Content warning: suicide or self-harm, mental illness and ableism, and death/ dying

Description

The original poem “Start Silencing the Sirens” focuses on the impact of mental health issues in the time of and following the COVID-19 global pandemic. With the generalized worsening of the public’s mental health, this poem attacks the pain of depression in the pandemic’s isolation. Through sharing individual experience, the poem intends to bring awareness to the connectivity that speaking out can bring. 

About the Artist

Sabrina (They/She) is a second-year double majoring in Professional and Public writing and English with a creative writing concentration. They have been writing poetry for years as a way of self-expression and advocacy. Beyond poetry, she enjoys writing fiction in the genres of horror and romance

Reflection

In 2021, I found a compassionate home within poetry. Parts of life, even in general, the way each person has to move through life is hard, sometimes incomprehensible and indigestible. Poetry for the past four years has been my intestines, my heart, my stomach. Poetry has become my way to digest my emotions and bring understanding to my personal experiences. Before poetry, I had a centered background in journalistic and professional writing. Through this new mode, I could heal from things I didn’t know were breaking me down. I developed my love for creativity again after limiting educational opportunities. When I found the CREATE! Microgrant, I had just  a memory written down, far buried in my folders. One that haunted me beyond just that one evening, the sounds of sirens still left goosebumps at every pass. I decided to brave the memory, and write something in the spark of this opportunity. I didn’t think anything positive could come of my writing, of this memory I scribbled down. Being awarded the CREATE! Microgrant encouraged me to brave more poetry outside of my comfort, pushing me to make work that can bring impact to those experiencing the same things I once did. 

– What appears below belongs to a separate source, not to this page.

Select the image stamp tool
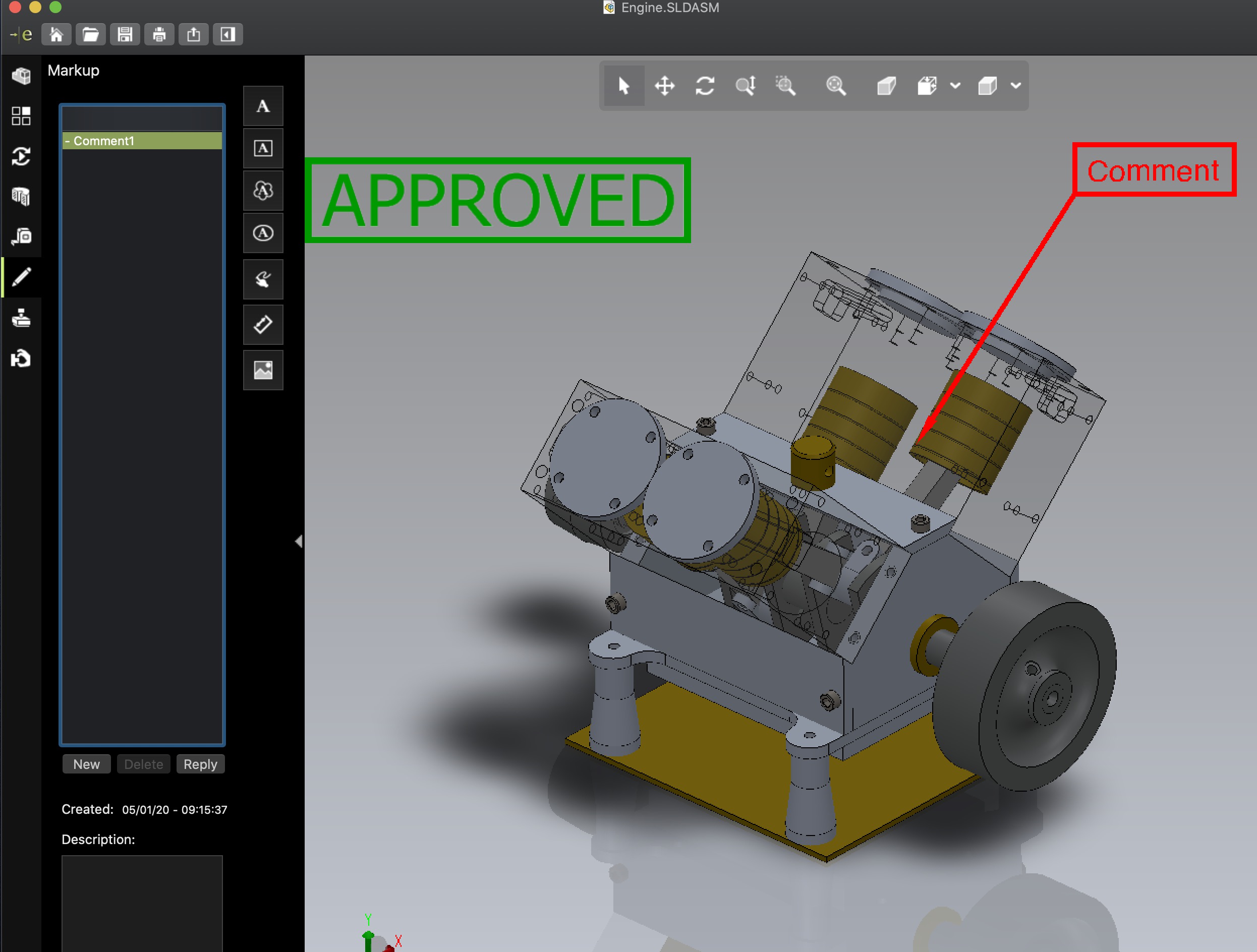This screenshot has height=952, width=1257. point(263,368)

When I created this poem, I learned the importance of healing. I have avoided the memories from my deep depression because it took me back to the worst years of my life. As a result, I felt just as alone everyday of my life as I did in those “worst years.” Holding those memories in caused the pain to fester and remain as something for me to hold onto and fear; never truly healing. But after I wrote this poem, I was able to make a perspective change towards even just this one memory. It was hard to remember what that time felt like, but then I saw that my experiences can be a reflection that there is something better.